- Scénario : Florent Silloray
- Dessin : Florent Silloray
Cooper, un guerrier à Hollywood
88 pages
18,00 €
- A PARAÎTRE le 03/10/2018
De Hollywood à la CIA, l’incroyable carrière du père de King Kong .
Fils du Sud profond (Alabama), raciste, anticommuniste forcené, pilote hors pair, réalisateur innovant, producteur à succès et espion de haut vol, Meriam C. Cooper a traversé les États-Unis du XXe siècle.
De sa fascination enfantine pour le cinéma à son engagement guerrier, de ses penchants esclavagistes à son Maccarthysme primaire, ce récit à tiroirs imbrique étroitement les différents thèmes d’une existence hors du commun, en évitant la classique approche chronologique.
De la Première Guerre mondiale au Viêt Nam, à travers les épisodes d’une vie follement aventureuse, se dessine toute une Amérique qui est rarement sous les projecteurs : celle des conservateurs, farouchement patriotes, pour qui la fin justifie toujours les moyens…
Sujet intéressant.
Jim
Un peu déçu par l’album.
Déçu par le principe éditorial, d’abord : sous le prétexte d’une entrevue initiée par une étudiante qui a retrouvé la trace d’un vétéran du cinéma, l’album est construit sous la forme d’un témoignage.

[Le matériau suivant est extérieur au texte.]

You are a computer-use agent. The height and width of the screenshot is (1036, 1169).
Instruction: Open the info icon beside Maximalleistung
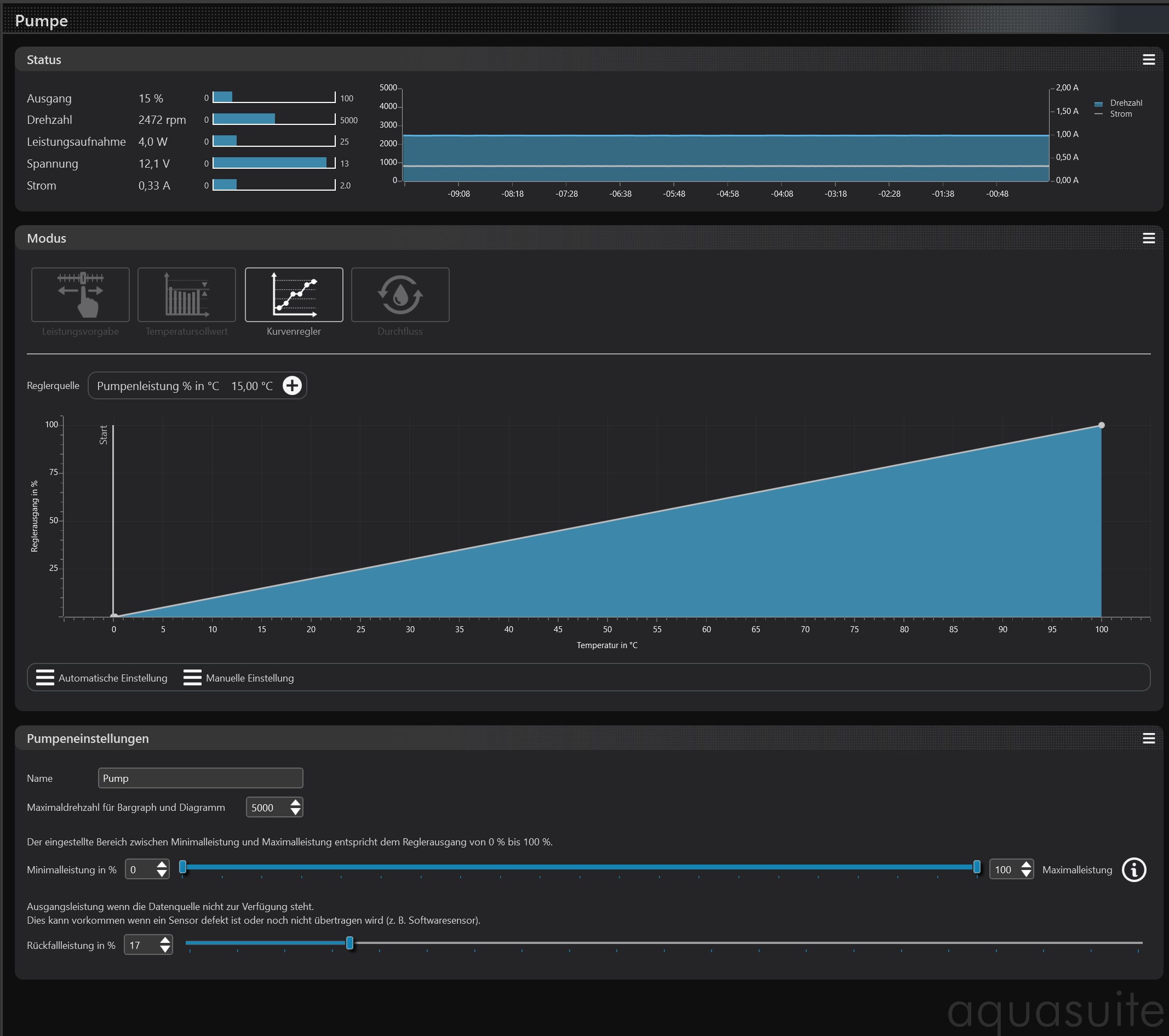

On suit donc la vie de Meriam Cooper, militaire, aviateur, entrepreneur, documentariste, cinéaste, forte tête, etc… Mais l’album se contente d’énumérer les faits par la voix du protagoniste, ce qui conduit à une sorte de vision hagiographique, de mise en valeur sans contestation, sans contre-point.
La construction elle-même est bizarre : au-delà de quelques hésitations dans la composition et la distribution des récitatifs au début de l’album, maladresses rapidement corrigées par la suite, on a parfois le droit à des textes qui n’ont rien à voir avec ce qui est montré, ce qui pourrait constituer un indice quant à la méfiance qu’il faut accorder au témoignage d’un vieux grincheux sorti de sa retraite, mais en fait, l’album est exempt de toute forme d’ironie et il n’y a pas de remise en cause par l’auteur de son personnage, qu’il semble prendre pour argent comptant.

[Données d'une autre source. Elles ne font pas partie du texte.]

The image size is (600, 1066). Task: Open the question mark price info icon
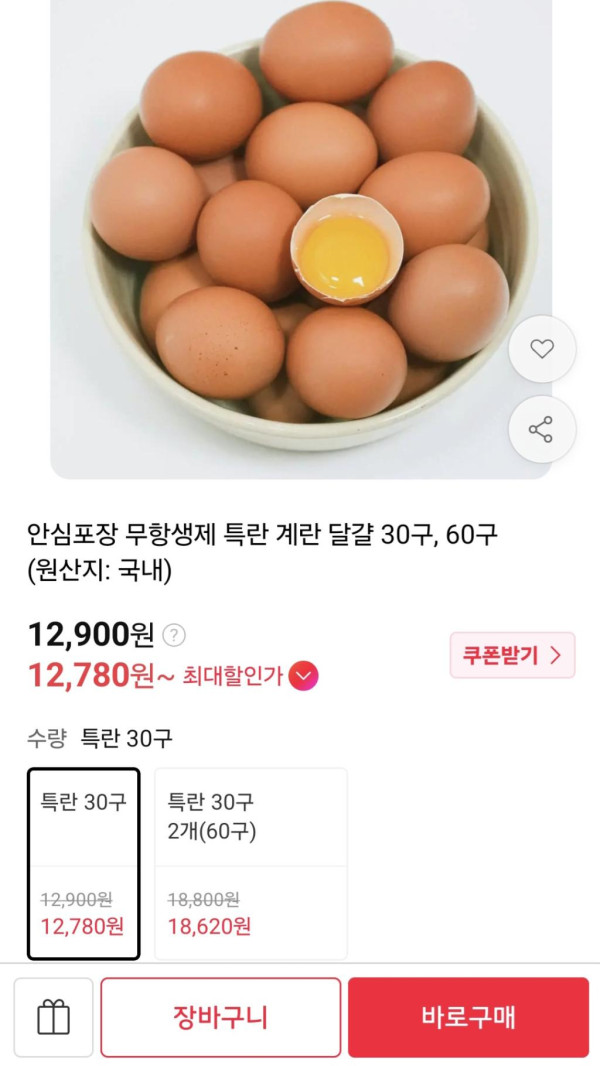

Déçu aussi par le fond : en effet, si la jeune intervieweuse pointe du doigt certaines choses qui semblent la déranger (le rapport aux indigènes sur les plateaux des documentaires, le rôle tenu lors du maccarthysme…), ça ne va guère plus loin que quelques répliques vaguement embarrassées du genre « c’était une autre époque ». Silloray semble passer à côté d’une belle occasion de muscler son récit et de donner plus d’épaisseur à son tandem de personnages. La jeune femme, visiblement pétrie des interrogations hantant le monde étudiant du début des années 1970, semble avide de questionner les choix de société, l’évolution du monde. Mais le récit botte en touche, ce qui est d’autant plus dommage que Silloray avait ouvert son récit en creusant un peu ce personnage… pour ne rien en faire, définitivement.
Et c’est sans doute Silloray lui-même qui choisit de ne pas transformer la rencontre en confrontation. Notamment par l’usage de tournures un peu anachroniques (le verbe « candidater » me semble un peu étonnant dans les seventies, surtout dans la bouche d’un homme vieillissant recourant sans doute davantage au vocabulaire de l’entre-deux-guerres), qui témoigne d’une volonté de ne pas caractériser le personnage de manière forcée : que Cooper dise « locaux » et non « indigènes » pour désigner les tribus qu’il filme avec Shoedsack me semble une concession fâcheuse à la bien-pensance d’aujourd’hui, et une occasion ratée de caractériser le vieux réalisateur, tenant d’un monde colonial révolu.
Rajoutons à cela une écriture qui sent bon le premier jet et l’absence de relecture et de corrections (les répétitions, les tournures bancales, le vocabulaire mal placé - « ténu », « précise », « sevré » - et plein d’autres indices laissent penser que les textes auraient pu être mieux travaillés), un usage de l’italique malvenu et plein d’autres petits détails confèrent à cet album une allure peu finie en plus d’une personnalité assez plate.